My grandfather received the Purple Heart. My grandmother met him when he returned from the war, she was only sixteen. Their story is a complicated one. They didn't spend much time together as newlyweds because he was away undergoing surgeries for what was thought to be a possibly paralyzing wound. So went the first years of their marriage. For seventy years her priorities have included keeping her husband well fed and always on time for his doctor appointments. The both of them are in the twilight years of their marriage and lives.

However, when I did get to visit, a month ago, I saw that my grandfather was not going to pass any time soon but he is just terribly afraid and depressed that he will. "Granpo, you aren't dying". I said it with a smile and I said it carefully but it was something I had not thought about saying. He looked at me and said,"No?" I gave him a confident and sincere no. I then asked him if he remembered all those toys he made for us that time and the chickens he kept and how I want fruit trees, goats and chickens again one day. He remembered and smiled through my memories and then told me how to start a fig tree. Then we were visited by a strange little bird that came up to the window. It was orange, not red like a cardinal. "Look Granpo, look at that beautiful little bird, look, August, I have never seen a bird like that!" As I reached to take a photo my grandfather told me he visits often. I looked it up and it is a Summer Tanager, a song bird.

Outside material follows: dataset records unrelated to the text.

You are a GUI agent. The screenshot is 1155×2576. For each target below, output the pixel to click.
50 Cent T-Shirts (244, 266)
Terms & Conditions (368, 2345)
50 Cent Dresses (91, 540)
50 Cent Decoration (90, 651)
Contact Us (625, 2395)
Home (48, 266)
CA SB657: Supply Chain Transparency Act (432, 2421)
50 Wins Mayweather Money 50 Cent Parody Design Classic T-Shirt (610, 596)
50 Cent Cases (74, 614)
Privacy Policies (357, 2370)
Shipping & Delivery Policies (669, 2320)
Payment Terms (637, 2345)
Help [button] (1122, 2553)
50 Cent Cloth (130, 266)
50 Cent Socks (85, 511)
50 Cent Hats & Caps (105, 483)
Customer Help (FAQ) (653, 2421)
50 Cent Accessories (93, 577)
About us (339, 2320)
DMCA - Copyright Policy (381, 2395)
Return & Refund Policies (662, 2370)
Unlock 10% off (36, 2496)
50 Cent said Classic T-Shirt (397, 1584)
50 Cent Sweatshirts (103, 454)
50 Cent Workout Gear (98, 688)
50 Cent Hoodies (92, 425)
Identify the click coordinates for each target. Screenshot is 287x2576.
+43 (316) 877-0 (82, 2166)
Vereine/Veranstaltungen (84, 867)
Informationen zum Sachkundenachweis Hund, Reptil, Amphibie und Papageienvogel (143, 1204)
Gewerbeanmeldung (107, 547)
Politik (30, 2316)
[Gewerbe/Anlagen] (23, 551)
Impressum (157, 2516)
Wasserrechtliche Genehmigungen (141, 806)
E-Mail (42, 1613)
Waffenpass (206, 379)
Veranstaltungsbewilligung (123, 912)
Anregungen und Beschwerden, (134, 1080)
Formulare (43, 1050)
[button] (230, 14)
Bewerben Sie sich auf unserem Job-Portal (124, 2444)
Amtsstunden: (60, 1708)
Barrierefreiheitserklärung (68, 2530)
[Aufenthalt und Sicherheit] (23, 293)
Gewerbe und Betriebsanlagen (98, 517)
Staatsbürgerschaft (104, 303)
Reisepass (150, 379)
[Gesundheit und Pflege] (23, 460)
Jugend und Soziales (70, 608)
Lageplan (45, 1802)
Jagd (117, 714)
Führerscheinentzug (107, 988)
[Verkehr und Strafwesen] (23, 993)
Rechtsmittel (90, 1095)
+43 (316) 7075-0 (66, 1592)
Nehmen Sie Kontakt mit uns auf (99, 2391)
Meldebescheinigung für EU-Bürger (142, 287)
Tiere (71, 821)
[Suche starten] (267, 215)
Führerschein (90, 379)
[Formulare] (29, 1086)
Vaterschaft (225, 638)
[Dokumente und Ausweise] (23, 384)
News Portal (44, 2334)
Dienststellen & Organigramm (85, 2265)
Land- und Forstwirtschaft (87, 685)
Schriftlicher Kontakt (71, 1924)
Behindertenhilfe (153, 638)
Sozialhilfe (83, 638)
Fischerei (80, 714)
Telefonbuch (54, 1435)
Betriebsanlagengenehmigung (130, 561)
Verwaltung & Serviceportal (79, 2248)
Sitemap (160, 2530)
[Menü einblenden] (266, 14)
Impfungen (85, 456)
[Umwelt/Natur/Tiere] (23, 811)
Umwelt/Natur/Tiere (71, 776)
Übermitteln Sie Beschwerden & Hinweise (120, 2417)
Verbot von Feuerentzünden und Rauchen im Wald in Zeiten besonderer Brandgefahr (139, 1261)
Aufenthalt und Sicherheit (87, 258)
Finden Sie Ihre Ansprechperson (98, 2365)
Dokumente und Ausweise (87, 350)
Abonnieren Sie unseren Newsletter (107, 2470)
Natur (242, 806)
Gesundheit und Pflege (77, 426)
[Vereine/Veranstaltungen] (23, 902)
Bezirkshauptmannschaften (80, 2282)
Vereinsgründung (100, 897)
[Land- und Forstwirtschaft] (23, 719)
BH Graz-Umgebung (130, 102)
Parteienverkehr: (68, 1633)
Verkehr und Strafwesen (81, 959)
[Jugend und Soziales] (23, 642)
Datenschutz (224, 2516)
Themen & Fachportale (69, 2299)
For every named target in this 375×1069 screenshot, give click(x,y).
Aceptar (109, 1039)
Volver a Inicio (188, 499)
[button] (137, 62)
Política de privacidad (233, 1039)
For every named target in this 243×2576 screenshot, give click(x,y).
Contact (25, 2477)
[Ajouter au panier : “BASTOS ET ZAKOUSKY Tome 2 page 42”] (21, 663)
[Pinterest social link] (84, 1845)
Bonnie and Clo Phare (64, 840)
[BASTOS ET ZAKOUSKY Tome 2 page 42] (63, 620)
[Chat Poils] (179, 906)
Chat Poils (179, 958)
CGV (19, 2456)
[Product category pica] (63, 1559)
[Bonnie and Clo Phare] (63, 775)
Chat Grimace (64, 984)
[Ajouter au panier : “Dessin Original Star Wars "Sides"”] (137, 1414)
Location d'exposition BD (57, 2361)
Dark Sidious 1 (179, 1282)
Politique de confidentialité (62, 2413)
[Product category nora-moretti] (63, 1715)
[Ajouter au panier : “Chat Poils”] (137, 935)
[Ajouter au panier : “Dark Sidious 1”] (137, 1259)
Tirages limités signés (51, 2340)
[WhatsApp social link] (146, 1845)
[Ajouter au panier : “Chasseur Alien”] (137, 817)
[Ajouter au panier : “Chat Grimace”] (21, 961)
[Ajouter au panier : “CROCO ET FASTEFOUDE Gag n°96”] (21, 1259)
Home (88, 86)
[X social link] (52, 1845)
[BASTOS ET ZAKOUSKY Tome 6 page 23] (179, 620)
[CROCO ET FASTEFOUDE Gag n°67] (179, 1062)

My Granpo has recovered from that fall as best he can for 93. He is no longer in great pain and my grandmother has returned to sleeping in her bed. We talk daily and she always tells me how well he is eating. She's been telling me stories I have never heard before. I am asking questions I wouldn't dare ask before. I'm understanding them more, their relationship and it's a story that has always demanded real love very early on. With all the beautiful big band music that was playing at the time of their courtship and early years of marriage, the crooners singing of romantic love, they were thrown into the fires of what it's really all about. At first it seems so sad and unfortunate, so unromantic. Then my grandmother tells me of all the letters she wrote when he was in the hospital hours and hours away. He tells me of  how much he wanted to just be home, a new husband to the prettiest girl he ever met and father to his new baby boy. It took years for them to recover from it all.

When I visited I really was touched by the devotion, trust between them. There were no distractions, no projects, no outings, no yard work, no tending to animals, no business, all that has disappeared. It's the two of them. As I walked across the yard where we once flew kites, back to the truck, I drove off feeling that all the happiness and love I always found in their home came from two very strong people that have always known what real love is and what it takes, no love songs, the real thing.